Nuk Tessli, the resort, comprises three cabins: two I built alone, and the last one with some help. They cluster loosely on a squarish point of land jutting into a lake only three hundred metres below the treeline. There are no other buildings for many kilometres in any direction and certainly nothing else on the lake; the nearest man-made structure is a days walk away, an outlying cabin belonging to a resort near the float plane base. It is occupied only during the height of the short tourist season, and has never been used as a home.
The scrubby upper montane forest that surrounds Nuk Tessli is much battered by the elements and distorted by mistletoe and other diseases. Some of the trees are lodgepole pines, a species that is universal to most of western Canada, but about half are whitebark pines (a very different tree to the eastern white pine). Whitebarks grow only at high altitudes. When I first came here, I did not know this tree existed, but was puzzled by artifacts that I occasionally found on the aromatic duff between the boulders on the forest floor: cones that looked like a corn cob stripped of its grain, and shells of what appeared to be a small nut. Few people had travelled this country on foot, and even fewer could distinguish this tree, but I eventually learned that this pine had a cone resembling a resin-encrusted hand-grenade. It enclosed wingless pine nuts.
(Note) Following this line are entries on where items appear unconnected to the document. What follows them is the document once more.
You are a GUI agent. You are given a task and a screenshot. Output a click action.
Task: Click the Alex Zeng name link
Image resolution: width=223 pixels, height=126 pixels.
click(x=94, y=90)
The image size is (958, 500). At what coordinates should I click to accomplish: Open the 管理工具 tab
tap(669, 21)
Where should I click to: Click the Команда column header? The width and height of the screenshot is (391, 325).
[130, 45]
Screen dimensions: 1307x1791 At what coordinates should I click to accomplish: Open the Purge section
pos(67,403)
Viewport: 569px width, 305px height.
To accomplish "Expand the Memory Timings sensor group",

The nuts never fall out of their container and cannot be spread by wind, but the tiny capsules are rich in oil and much sought after by squirrels, birds and even grizzly bears. The Clarks nutcracker, a small black, grey and white crow that is common in the area, has a symbiotic relationship with this tree. It caches seeds in open spaces and never eats them all, thus repopulating forests after a burn. The whitebarks timber has a pretty pinkish cast to it, but it makes a soft, weak lumber that splits easily, so I used lodgepole for the main structures of the cabins and whitebark for wall fillers and floorboards.
When I first stood on this point a quarter of a century ago, I had eyes only for the spectacular view. It was August and the weather was brilliant. I thought nothing of the problems that might arise trying to establish myself in such a remote and difficult spot. I had already built one cabin in the wilderness and I expected challenges, but failure did not enter my mind. Two years later on a dull day in early July, when I came to start building and really looked at the place, the awful logistics of manoeuvring logs single-handedly over the tumbled pile of boulders made me wonder if I was crazy. I almost gave up right then. But I made the first chainsaw cut, felled the first tree, and Nuk Tessli was born.
The de Havilland Beaver I am expecting today will come from Nimpo Lake. The forty-five-kilometre flight will take twenty minutes, a far cry from the overland journey, which may require as much as four days in winter. I have occasionally managed it in a fourteen-hour summer hike made in a single day, but conditions could never be guaranteed and I always carried a camp.